Where did you start to look for your cast, and how did that process go for you?

We have a wonderful cast. It’s six local and two from New York, all exceptionally talented, passionate. It’s both the cast and also many other artists that I speak to, people are very attached to this play. People want to do it. People, I think both here at Portland Playhouse but also in theatres all over the country right now, actors want to work on it.

Have you worked with some of these cast members before?

Yeah, Wade who is playing Prior was in Dying City last year. Mickey who’s playing Harper is my wife. It seems like I’m always directing her in plays where she’s making out with other people.

How’s that for you? [Laughing]

Oh it’s great, I love it. I think I’ve only ever worked with her in plays where she is kissing other people.

Have you made any changes to the original script? For now you’re only doing Part 1, correct?

Right, we’re doing part 1, Millennium Approaches. When it first opened it was only Millennium Approaches, and then a year and a half later part two came along. The script has been the same for 20 years, but Tony Kushner made a couple revisions for the new edition which just came out this year. The published version’s not out yet. But we have the new script. It’s very, very similar.

Do you have any plans to do a part two in the future?

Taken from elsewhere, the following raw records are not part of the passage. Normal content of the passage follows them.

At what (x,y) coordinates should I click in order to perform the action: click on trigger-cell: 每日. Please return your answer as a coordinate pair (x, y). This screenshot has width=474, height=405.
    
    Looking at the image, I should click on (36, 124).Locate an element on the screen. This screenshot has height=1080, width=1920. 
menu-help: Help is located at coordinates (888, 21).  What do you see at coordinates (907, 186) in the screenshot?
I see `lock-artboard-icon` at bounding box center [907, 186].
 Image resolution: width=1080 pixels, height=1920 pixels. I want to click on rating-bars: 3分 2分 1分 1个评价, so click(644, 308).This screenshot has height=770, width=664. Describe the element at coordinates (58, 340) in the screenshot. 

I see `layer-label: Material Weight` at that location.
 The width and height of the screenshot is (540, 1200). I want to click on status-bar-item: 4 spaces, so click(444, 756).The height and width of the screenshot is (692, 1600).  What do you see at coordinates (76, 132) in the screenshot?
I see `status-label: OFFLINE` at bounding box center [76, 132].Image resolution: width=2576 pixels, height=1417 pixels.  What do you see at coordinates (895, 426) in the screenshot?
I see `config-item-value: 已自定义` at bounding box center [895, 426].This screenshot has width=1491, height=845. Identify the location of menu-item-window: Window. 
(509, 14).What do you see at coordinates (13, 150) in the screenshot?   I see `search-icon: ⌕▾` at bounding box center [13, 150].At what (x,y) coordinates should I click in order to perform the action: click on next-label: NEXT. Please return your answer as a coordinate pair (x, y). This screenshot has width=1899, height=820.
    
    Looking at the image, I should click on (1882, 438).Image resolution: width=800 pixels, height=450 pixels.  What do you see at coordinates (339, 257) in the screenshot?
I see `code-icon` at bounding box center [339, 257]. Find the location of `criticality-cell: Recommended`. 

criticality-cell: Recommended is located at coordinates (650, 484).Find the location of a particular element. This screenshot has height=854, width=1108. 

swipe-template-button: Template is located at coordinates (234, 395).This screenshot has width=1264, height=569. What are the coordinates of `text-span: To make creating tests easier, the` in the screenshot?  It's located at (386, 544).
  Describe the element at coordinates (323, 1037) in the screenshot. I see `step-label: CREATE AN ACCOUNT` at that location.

We’ve thought about it. You have to just endure it, it’s such a beautiful, heartbreaking, tremendously huge play. Tony Kushner said if you have to do it, you have to break your heart. So we’ll see if we break our hearts on this one, then if we have anything left we’ll go back next year for part two.

It is a particularly, not only long but also intense play. Has that been more difficult than other productions, both in terms of length and subject matter?

I’ve been surprised. Into rehearsals, we were really preparing to do a lot of work in a short amount of time, but it doesn’t seem long. It flies by. There are two intermissions. There are three acts in there, an hour each, so three hours, but it’s like the quickest hour that you can spend. There’s a lot of suspense and it’s funny. It’s a gay fantasia. It’s a heartbreaking subject, this subject of loss and broken relationships, and I don’t think we could endure it if it were a three-hour drama. So it’s a three-hour gay fantasia that makes it possible.